Since this might explain my inactivity on here I am going to share some personal news. I have not been idle on other platforms but they tend to lend themselves to more impersonal content. So, as the YouTubers say “Let’s get into it”.
On Christmas day a relative (an in-law) called to enquire how we were going to be managing pronouns and a new name for our son (L), as we were due over on Boxing Day. This came as a shock to me to us because son has not asked us for a new name /pronouns. Apparently he is making them known on social media, so younger relatives are aware. It was clear we needed to consider the ramifications of this for both ourselves and our son but this also creates an issue for wider family.
The younger relatives, and perhaps some older ones, are likely to have absorbed the current messaging and, unlike me, won’t see it as a campaign of propaganda. They have a relationship with my son separate from any relationship with me so they may wish to accede to his request. They may be true believers or see it as a polite concession irrespective of belief. I can’t control that.
The decision, I made was to absent myself from the visit, on the grounds that I don’t wish to mandate other people’s speech, re son, but I would be unable to witness it with equanimity. I won’t affirm my son in an identity which has already led to medical harms.For me, calling my gay son a girl feels like the most homophobic thing I could do.
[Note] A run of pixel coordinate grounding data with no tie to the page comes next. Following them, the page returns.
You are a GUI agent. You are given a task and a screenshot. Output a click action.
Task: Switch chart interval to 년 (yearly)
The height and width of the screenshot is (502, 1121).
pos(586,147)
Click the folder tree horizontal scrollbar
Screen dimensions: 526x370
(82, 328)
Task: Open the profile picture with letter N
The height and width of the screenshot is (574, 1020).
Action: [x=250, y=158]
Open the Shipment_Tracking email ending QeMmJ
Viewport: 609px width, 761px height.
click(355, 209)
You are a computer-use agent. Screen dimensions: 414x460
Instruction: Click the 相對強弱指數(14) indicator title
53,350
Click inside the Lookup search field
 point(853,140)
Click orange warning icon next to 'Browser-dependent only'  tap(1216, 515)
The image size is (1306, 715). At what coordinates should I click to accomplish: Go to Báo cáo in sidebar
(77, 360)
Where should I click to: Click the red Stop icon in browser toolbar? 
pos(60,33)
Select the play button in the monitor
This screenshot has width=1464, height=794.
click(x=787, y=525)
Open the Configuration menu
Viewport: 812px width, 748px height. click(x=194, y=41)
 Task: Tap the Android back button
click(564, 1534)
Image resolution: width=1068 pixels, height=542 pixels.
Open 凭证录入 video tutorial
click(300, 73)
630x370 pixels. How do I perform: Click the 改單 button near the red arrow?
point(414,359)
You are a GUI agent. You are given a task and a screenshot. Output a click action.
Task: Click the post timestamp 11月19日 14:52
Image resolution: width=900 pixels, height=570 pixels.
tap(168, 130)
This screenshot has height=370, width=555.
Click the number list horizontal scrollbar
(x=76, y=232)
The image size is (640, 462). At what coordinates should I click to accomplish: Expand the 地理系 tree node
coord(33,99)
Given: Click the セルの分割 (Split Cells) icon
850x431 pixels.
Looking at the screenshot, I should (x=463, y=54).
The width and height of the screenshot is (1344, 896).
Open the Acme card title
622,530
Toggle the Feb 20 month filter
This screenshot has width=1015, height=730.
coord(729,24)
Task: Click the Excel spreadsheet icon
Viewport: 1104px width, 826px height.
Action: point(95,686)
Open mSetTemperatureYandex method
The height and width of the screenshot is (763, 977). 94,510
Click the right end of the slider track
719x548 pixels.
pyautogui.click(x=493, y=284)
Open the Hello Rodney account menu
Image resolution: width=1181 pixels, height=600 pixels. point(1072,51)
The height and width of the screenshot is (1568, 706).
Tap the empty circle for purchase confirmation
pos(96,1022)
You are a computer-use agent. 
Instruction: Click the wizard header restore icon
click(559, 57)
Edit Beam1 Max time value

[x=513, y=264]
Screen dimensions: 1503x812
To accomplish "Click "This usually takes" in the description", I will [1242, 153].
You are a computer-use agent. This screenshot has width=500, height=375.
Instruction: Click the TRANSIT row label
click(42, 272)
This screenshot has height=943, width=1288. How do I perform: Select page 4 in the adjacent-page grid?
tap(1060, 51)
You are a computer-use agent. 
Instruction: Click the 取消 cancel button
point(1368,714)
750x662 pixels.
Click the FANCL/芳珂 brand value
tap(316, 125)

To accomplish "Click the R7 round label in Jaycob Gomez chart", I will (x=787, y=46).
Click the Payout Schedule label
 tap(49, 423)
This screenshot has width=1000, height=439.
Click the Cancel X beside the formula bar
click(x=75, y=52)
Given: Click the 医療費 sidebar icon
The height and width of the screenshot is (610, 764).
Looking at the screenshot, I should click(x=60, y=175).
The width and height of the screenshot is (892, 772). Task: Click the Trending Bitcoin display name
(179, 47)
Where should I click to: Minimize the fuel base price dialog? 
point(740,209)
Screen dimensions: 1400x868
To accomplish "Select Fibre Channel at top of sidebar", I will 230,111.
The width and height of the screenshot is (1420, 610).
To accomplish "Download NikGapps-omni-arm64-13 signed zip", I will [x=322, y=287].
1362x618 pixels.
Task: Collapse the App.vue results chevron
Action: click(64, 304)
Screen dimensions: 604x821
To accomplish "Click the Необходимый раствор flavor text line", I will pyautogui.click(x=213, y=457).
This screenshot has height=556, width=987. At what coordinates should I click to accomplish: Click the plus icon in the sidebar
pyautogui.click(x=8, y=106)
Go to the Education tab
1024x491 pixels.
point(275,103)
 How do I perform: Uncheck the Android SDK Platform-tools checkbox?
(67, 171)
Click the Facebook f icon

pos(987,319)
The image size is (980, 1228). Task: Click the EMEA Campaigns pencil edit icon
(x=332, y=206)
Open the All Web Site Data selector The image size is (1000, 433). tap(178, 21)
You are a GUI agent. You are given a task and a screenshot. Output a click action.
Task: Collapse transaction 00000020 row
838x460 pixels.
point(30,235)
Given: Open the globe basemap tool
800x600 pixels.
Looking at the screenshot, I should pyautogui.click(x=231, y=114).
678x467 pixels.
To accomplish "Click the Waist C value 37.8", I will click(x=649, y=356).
It would feel as if I too was telling there was something wrong with him.
This came after another. biological, relative had made casual reference to my son “transitioning” and included an implied judgement on the work I am doing to combat this ideology: all of which I do to save my son from further harm. In this case I decided to suspend all contact until I felt I could rein in my red hot rage. Suffice to say I am not there yet.
Which brings me to all the ripples caused by this ideology, which grooms children, teens and young adults to believe your biological sex is a pick and mix choice and entirely self determined. Once you start asking / demanding that others share your self perception it, inevitably, has real world consequences for other people. If your self worth is dictating by other peoples reaction to your preferred pronouns you are setting yourself up for a life of fragility. I have lost count of the number of hysterical TIkTok meltdowns from blue haired non binaries when people fail to use their ridiculous pronouns.
The good news is that son went to family gathering, everyone called him by his real name, as far as his Dad could tell. He made no demands and was just happy to spend time with his cousins, aunts, uncle and grandparents. He gave effusive thanks for a gift his grandparents had bought him with his full (real) name emblazoned across it. He had rather too good a time judging by the gin and tonics he consumed. When he arrived home we sat up talking and watching his favourite (not mine) real housewives episodes.
When you have kids there’s always a new stage to get to grips with for the first time. This is just an added thing to deal with and there’s even less of a roadmap. Family can help or hinder, in my experience. I think the relative who raised the new name and pronouns got it exactly right. It can’t be easy having to pass on these things.
I will return soon with an update on everything I have been doing whilst I have been silent on here.
Here’s to 2024!
Well done, Tish, for navigating this dilemma so skilfully.
I'm so glad our son grew up before social media took hold, and that we were able to avoid this particular nightmare.
It grieves me that nowadays any signs of a young person not conforming to 'gender' stereotypes are seized upon by the 'trans' cult as evidence of a 'need' to embark on abuse by the medical industrial complex..
I know this pain from a different angle. We've been through a different kind of blitz. The sirens are silent, but deafening.